Chemnitz said:
DHK, by your own words you make God out to be a liar
The idea that God cannot do something is a purely human notion. There is a big difference between "cannot" and "does not." God is capable of doing all things. God does not lie because he has chosen not to and in his perfection he succeeds where we men fail.
I don't make God to be a liar; if anyone does you do.
God cannot lie. The Bible states it to be so. He is not capable of lying. This is not a human notion. What you have done is taken a statement that Christ has said and taken it out of its context. The statement must be qualified as most statements are.
God cannot do those things that are against His nature. I never thought that I would see the day that I would be debating a doctrine so basic in theology as this with you.
God is just. He cannot do those things which are unjust.
God is holy. He cannot do those things which are unholy.

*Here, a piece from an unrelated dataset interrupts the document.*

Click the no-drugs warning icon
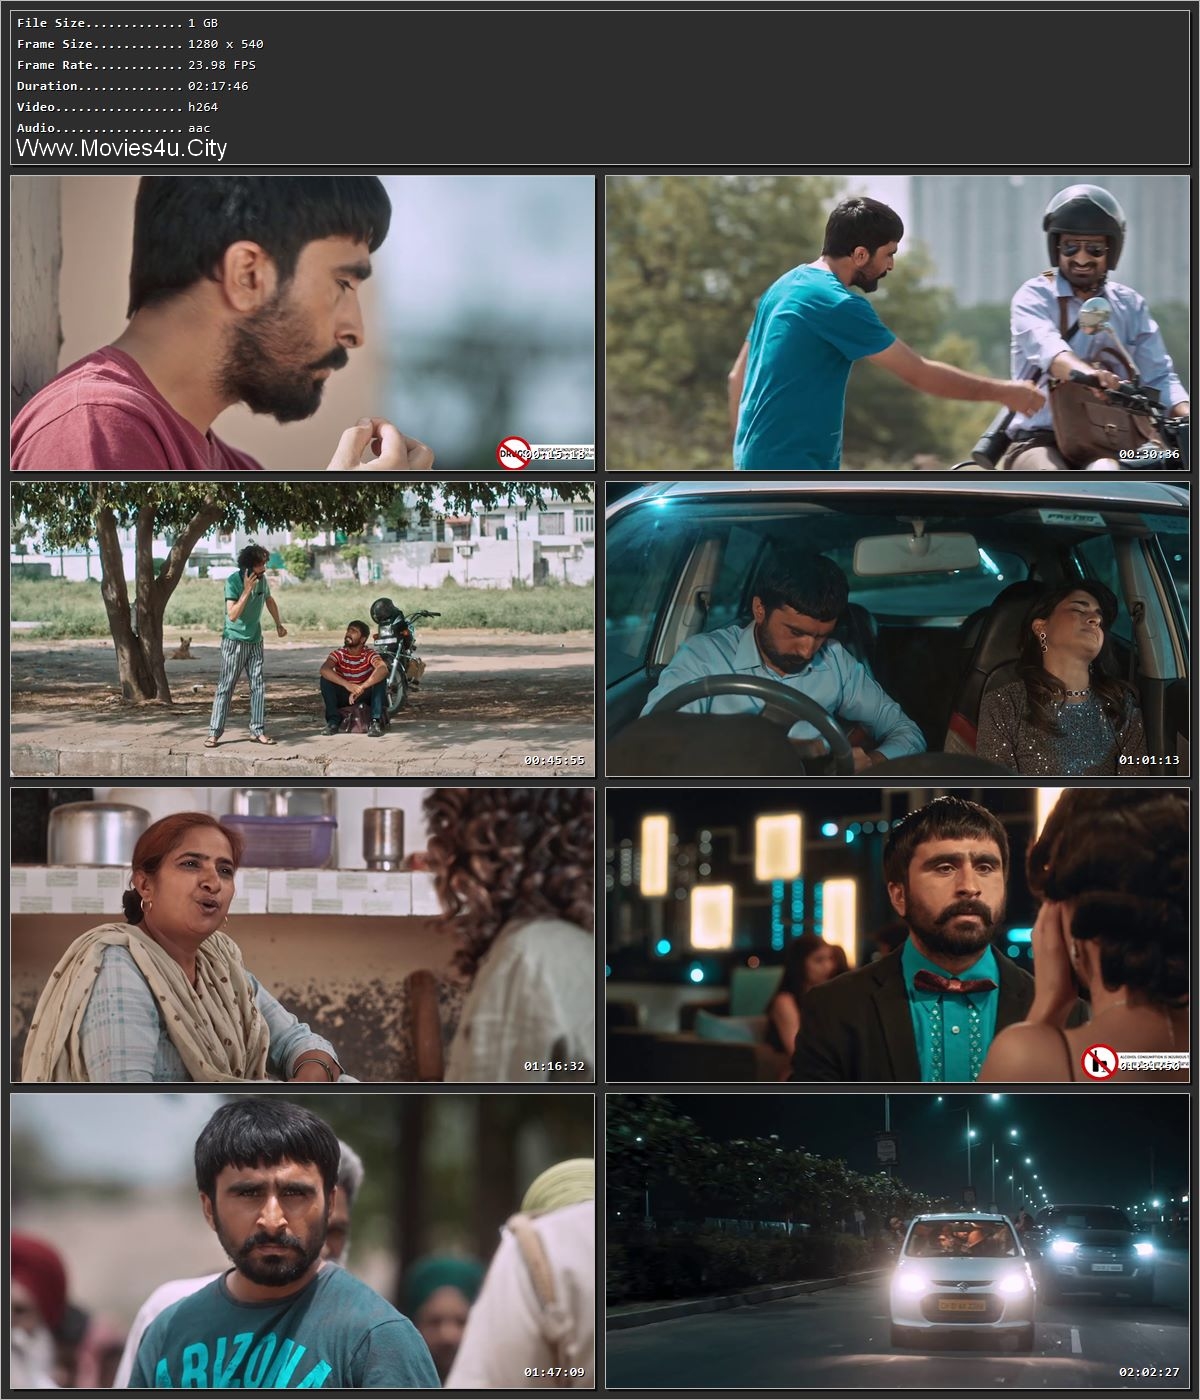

God is love. He cannot do those things which are unloving. etc., etc.
God cannot do that which is against his nature
Neither does God ever go against His Word.
His Word is yea and yea; and nay and nay.
He is not a man that he should lie; neither the son of man that he should repent... (Num.23:19)
You have taken a verse out of context and seemingly built your own doctrine/religion around it. The atheists would love you for it. "Can God create a rock so great that he cannot lift?"
[quoteWhere in Romans 6 does it ever give any hint that Paul is talking figuratively? If you are going to claim a symbolic meaning you are going to have to prove it.[/quote]
Romans 6:3-6 Know ye not, that so many of us as were baptized into Jesus Christ were baptized into his death?
--Literal or figurative?
I was baptized in or into water. The medium was water, not Christ.
The answer--figurative.
4 Therefore we are buried with him by baptism into death: that like as Christ was raised up from the dead by the glory of the Father, even so we also should walk in newness of life.
--Literal or Figurative?
Was Christ buried with me in the water? I didn't see him there.
There is a word in that statement,
like as which denotes a similie. A similie means that the expression is figurative.
ASChrist was raised up from the dead...
EVEN SO we also shall walk in newness of life. Is if literal or figurative? The evidence overwhelmingly points to figurative.
5 For if we have been planted together in the likeness of his death, we shall be also in the likeness of his resurrection:
--Literal or Figurative?
Was I actually planted? Was Christ with me when it happened. When something is planted it takes time to grow. If that were the case I would be dead. But it doesn't say that. It says
in the likeness of his death.
It is another figurative expression. It doesn't say that I am dead, but rather that I am in the likeness of his death and shall be in the likeness of his resurrection. Nothing here is literal. It is figurative. It is full of similies, and figurative speech that shows how symbolic baptism is.
6 Knowing this, that our old man is crucified with him, that the body of sin might be destroyed, that henceforth we should not serve sin.
--If this was literally true I would be literally dead and buried six feet under. But my body and all of its millions of cells are alive. It is not destroyed. It is a picture of what happens at salvation that is pictured in baptism.
In response, to your snide remarks no I do not get a warm fuzzy or any of the other things you mention. I do not base my faith on something as flimsy and fallilbe as human emotions or reason. My faith is created and based upon the objective promises of God.
Good, because baptism is simply a command by Jesus to the believer. The only feeling that you ought to get is the feeling of getting wet. There is no grace imparted.
Now back to the text at hand if God does not lie and all things are possible for God then Romans 6 must be understood as a description of the work God is doing in Baptism, because to claim any other is to make God a liar.
Only if you read into Scripture that which is not there. Read it objectively. Read it in its context. Realize that even the very word "baptidzo" means immerse. There is a picture there. It is purely symbolic.